### Your instructions
Match the string "Services" against each line below, and copy every line that matches.

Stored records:
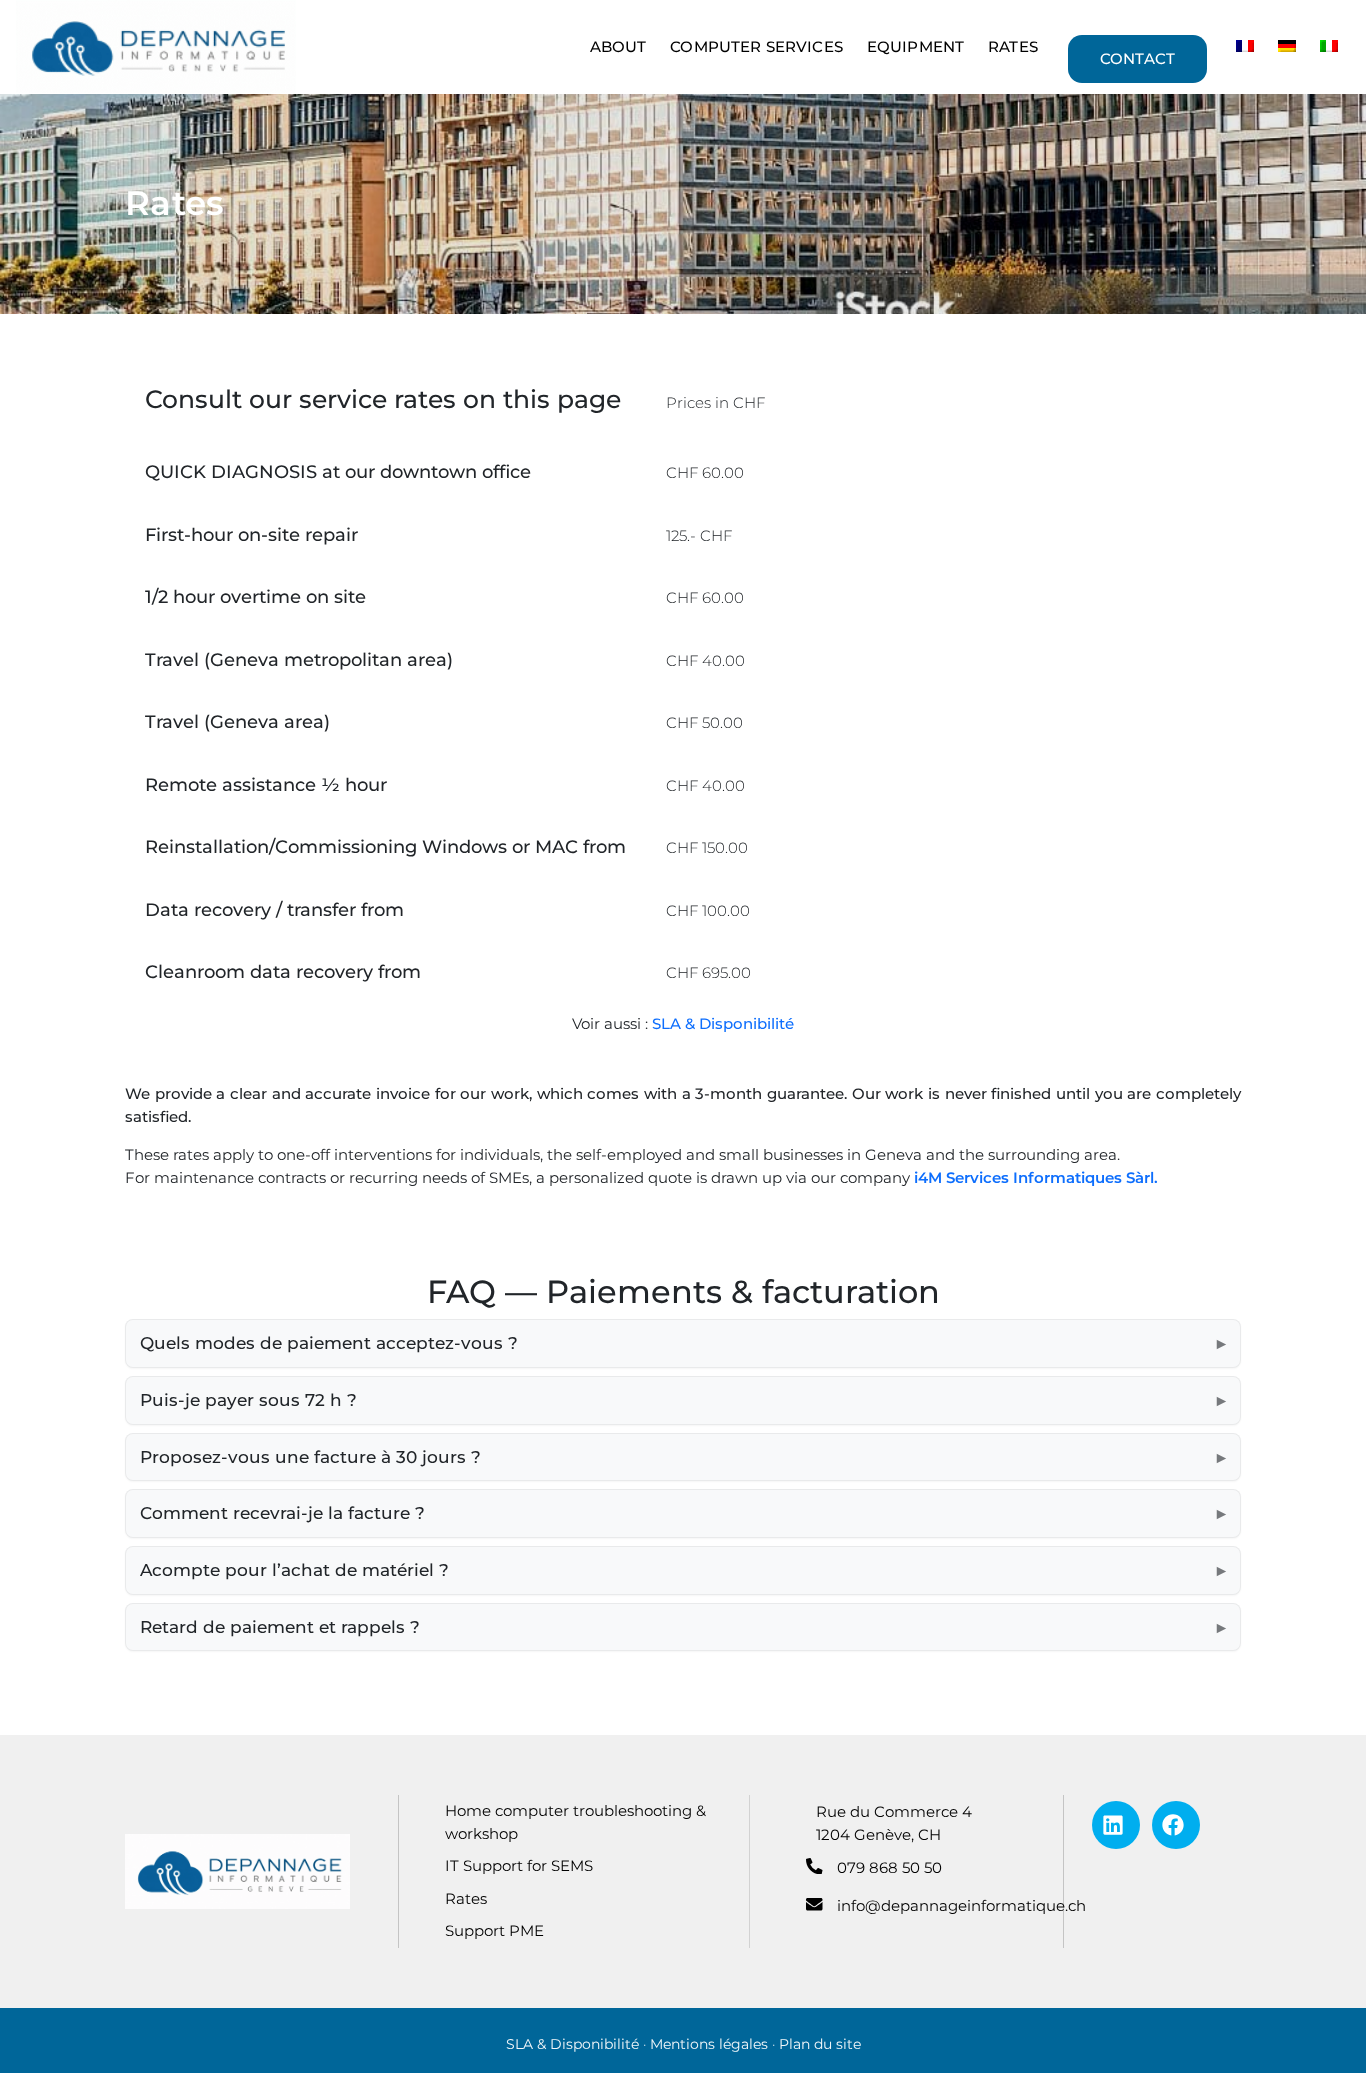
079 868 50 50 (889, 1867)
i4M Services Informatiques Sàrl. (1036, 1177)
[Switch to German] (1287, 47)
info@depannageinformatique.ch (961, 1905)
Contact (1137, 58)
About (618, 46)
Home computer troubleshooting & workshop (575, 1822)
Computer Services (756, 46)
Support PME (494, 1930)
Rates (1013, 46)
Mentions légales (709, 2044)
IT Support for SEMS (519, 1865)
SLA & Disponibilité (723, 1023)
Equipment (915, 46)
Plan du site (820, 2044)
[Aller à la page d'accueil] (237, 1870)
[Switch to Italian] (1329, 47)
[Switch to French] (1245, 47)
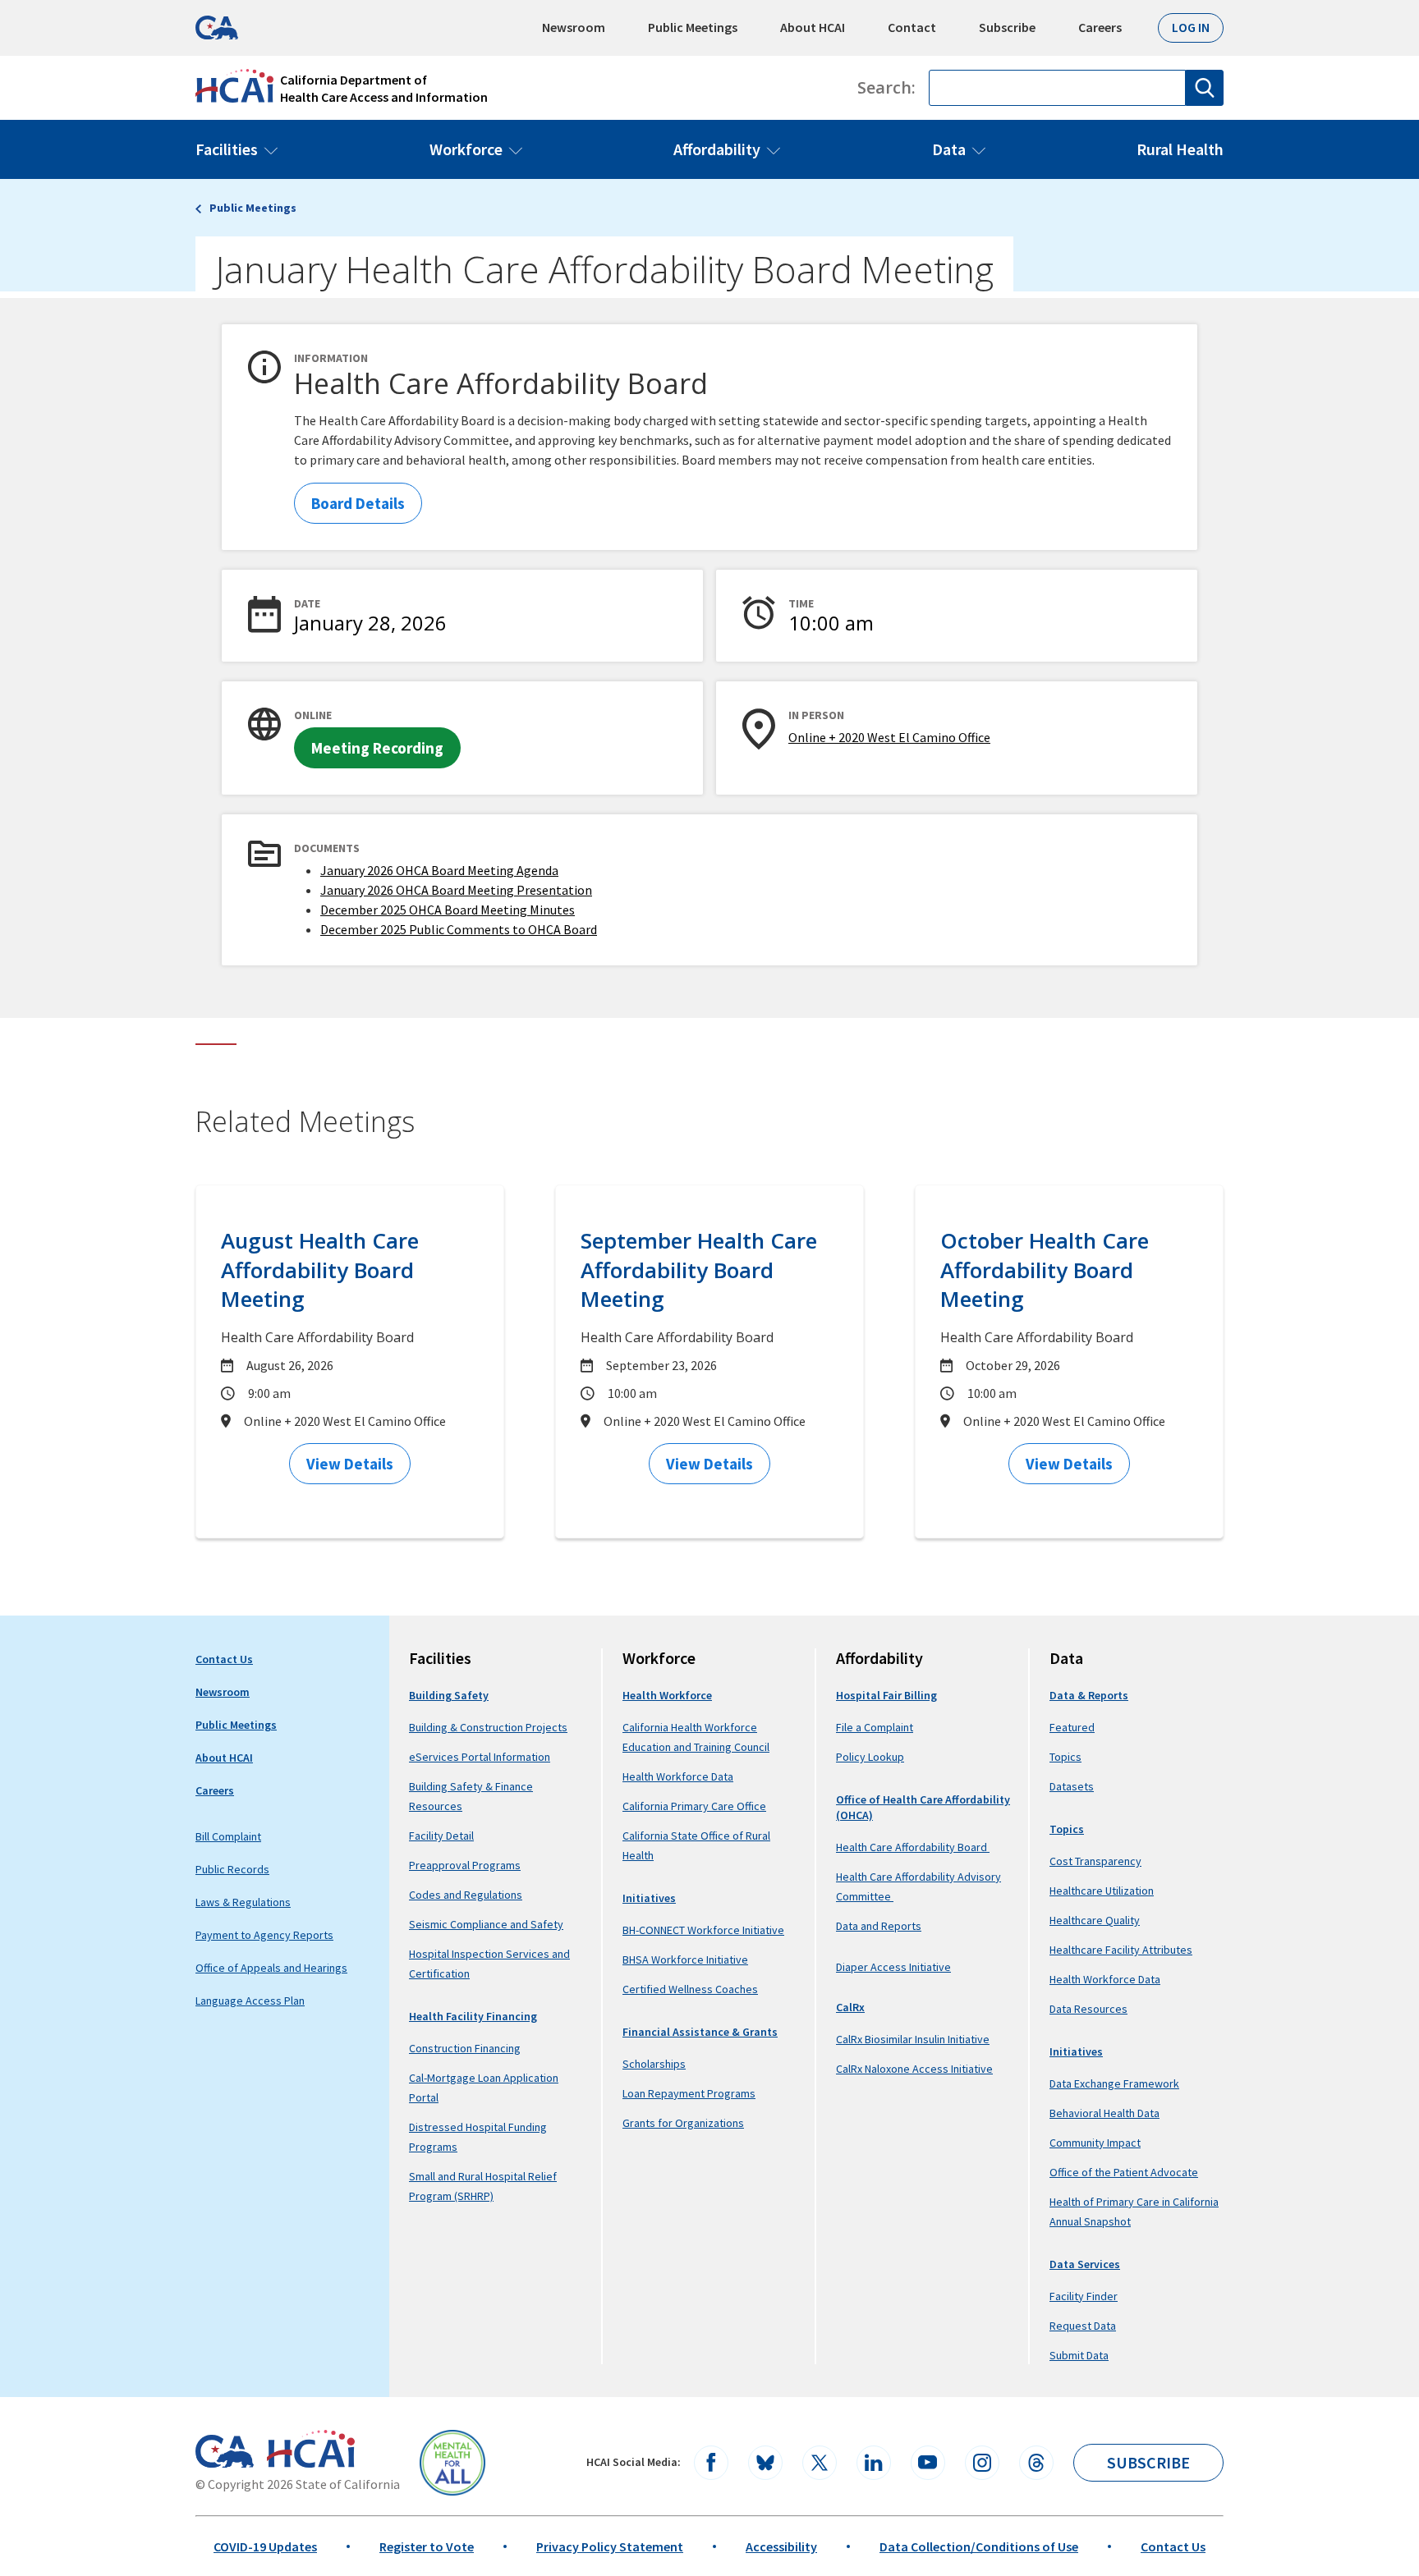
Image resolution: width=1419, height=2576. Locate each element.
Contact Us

### Your response
i4M Services Informatiques Sàrl. (1036, 1177)
Computer Services (756, 46)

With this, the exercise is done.